Wage Loss Does Not Require Employee Remain with Employer

Wage Loss Does Not Require Employee Remain with Employer

Posted: February, 1999

State, ex rel. Stafford v. Indus. Comm. (12/30/98), 84 Ohio St.3d 215.

Issue: Is an injured worker barred from wage loss compensation when they leave the employer of injury to work for a different company?

Background: Stafford was released with restrictions to return to work in 1992. She could not do her previous job.

Her company offered her another job within her physical restrictions. Stafford did not accept this job and went on voluntary layoff.

In 1994, she began working again at a different company. She filed a motion for wage loss beginning in 1993. She claimed wage loss for the periods of unemployment and for the period in which she earned less than she had made prior to her injury.

The Commission denied wage loss, finding that Stafford had abandoned her employment and therefore forfeited her entitlement to wage loss. The Commission also found that she had not performed a credible job search for a position within her medical restrictions and that the evidence did not show her inability to find employment or to return to other positions. Stafford filed a mandamus challenge.

The Court of Appeals returned the case to the Commission for further consideration of the job search issue and ordered the Commission to vacate those portions of the denial based on abandonment and to enter a new order granting or denying benefits.

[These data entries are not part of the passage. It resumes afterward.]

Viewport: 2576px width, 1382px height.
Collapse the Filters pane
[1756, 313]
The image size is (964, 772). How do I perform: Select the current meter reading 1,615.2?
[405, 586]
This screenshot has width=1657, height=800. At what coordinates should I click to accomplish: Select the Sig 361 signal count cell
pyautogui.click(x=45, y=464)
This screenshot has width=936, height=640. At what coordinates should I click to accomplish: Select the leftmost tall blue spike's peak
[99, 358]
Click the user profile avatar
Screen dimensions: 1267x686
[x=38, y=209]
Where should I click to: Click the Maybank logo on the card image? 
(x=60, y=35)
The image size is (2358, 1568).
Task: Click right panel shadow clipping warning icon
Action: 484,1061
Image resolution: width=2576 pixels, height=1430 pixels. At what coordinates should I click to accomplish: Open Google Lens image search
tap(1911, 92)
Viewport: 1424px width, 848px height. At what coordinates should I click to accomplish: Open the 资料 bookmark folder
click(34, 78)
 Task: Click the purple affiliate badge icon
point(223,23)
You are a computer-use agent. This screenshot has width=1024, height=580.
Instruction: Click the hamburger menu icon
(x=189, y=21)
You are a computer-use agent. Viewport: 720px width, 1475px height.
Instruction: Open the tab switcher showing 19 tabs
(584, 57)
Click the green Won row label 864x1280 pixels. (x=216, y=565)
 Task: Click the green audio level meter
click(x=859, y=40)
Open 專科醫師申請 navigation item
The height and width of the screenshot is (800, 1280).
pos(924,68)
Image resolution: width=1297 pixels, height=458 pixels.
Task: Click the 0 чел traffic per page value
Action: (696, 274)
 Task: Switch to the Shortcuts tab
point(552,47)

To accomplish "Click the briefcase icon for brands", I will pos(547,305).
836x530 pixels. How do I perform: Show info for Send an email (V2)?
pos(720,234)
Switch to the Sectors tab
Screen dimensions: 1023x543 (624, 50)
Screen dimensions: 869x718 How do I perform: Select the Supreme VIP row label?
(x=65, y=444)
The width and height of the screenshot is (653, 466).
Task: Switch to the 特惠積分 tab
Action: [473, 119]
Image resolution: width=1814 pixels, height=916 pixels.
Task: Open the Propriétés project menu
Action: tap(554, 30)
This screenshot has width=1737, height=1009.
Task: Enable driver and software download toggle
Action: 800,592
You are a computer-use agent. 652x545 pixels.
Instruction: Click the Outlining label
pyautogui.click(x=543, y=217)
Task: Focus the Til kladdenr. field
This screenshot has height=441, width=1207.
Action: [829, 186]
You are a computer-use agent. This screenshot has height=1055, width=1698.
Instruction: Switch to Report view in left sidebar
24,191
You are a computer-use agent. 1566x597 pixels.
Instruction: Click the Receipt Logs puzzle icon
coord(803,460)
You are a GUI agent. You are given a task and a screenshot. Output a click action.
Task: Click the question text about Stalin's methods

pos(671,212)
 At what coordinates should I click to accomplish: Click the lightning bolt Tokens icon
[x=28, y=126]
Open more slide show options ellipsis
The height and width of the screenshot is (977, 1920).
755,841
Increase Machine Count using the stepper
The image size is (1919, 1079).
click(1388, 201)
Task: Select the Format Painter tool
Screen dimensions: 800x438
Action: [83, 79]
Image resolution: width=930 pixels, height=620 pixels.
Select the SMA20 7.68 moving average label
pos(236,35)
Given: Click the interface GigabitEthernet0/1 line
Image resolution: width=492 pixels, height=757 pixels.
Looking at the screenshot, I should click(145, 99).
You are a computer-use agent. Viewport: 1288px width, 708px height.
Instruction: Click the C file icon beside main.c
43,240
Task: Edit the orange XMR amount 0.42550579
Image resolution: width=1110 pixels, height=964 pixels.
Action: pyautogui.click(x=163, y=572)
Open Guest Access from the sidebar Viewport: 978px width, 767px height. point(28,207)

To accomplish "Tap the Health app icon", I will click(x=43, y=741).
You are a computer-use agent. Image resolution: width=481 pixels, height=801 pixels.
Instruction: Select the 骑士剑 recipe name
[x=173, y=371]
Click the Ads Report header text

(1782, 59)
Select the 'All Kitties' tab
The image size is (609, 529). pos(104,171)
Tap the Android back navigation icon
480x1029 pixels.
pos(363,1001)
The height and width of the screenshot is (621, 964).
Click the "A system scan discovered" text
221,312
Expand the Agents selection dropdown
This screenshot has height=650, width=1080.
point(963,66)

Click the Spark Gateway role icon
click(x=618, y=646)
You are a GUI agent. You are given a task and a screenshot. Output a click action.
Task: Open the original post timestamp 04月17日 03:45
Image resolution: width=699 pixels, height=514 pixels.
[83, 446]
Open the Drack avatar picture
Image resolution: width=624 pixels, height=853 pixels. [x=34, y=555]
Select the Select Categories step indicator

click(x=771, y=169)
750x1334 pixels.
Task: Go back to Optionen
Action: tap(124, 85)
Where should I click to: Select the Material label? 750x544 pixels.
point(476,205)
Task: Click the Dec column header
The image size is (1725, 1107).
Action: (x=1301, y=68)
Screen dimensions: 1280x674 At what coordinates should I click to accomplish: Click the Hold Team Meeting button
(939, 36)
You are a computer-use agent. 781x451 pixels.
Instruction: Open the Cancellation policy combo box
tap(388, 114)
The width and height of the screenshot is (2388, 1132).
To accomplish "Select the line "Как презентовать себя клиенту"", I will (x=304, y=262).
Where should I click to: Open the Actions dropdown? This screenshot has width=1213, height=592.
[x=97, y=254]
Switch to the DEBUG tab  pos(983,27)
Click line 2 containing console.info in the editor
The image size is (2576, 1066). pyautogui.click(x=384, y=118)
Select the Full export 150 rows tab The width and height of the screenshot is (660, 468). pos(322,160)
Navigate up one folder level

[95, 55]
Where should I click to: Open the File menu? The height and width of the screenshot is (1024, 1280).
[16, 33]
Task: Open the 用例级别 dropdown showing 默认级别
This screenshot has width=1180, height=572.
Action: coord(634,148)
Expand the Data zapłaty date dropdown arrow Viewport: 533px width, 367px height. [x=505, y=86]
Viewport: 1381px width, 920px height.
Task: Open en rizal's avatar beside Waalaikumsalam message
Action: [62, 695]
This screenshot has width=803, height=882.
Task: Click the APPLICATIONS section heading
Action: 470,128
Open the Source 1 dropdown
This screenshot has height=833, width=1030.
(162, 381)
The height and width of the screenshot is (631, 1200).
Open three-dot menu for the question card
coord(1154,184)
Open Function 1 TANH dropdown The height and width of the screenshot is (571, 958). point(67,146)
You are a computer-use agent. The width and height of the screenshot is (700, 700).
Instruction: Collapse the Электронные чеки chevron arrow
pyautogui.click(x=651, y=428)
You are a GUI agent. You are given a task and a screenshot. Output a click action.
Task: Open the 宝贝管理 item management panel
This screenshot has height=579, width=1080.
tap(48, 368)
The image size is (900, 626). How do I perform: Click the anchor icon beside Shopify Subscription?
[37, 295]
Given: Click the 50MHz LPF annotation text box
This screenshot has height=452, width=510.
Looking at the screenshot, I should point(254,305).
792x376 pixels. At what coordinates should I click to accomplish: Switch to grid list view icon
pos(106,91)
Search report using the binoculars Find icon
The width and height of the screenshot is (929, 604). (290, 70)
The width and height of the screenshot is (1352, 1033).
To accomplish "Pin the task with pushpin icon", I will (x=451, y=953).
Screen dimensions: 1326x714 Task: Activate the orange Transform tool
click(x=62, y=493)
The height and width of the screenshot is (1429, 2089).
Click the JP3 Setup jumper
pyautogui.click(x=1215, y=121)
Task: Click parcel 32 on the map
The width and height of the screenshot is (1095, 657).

Decision: Supreme Court affirms.

Wage loss benefits are not barred simply because a claimant no longer works at the company she worked at when injured, regardless of the cause of that separation.

Stafford was medically precluded from her former job. She can thus attempt to establish eligibility for wage loss.

A good faith job search is required. Stafford’s records show contact with hundreds of employers. The Commission, without explanation, found this search did not demonstrate good faith. The lack of explanation violates the Supreme Court’s recent decision in State, ex rel. Harsch v. Indus. Comm. (1988), 83 Ohio St.3d 280.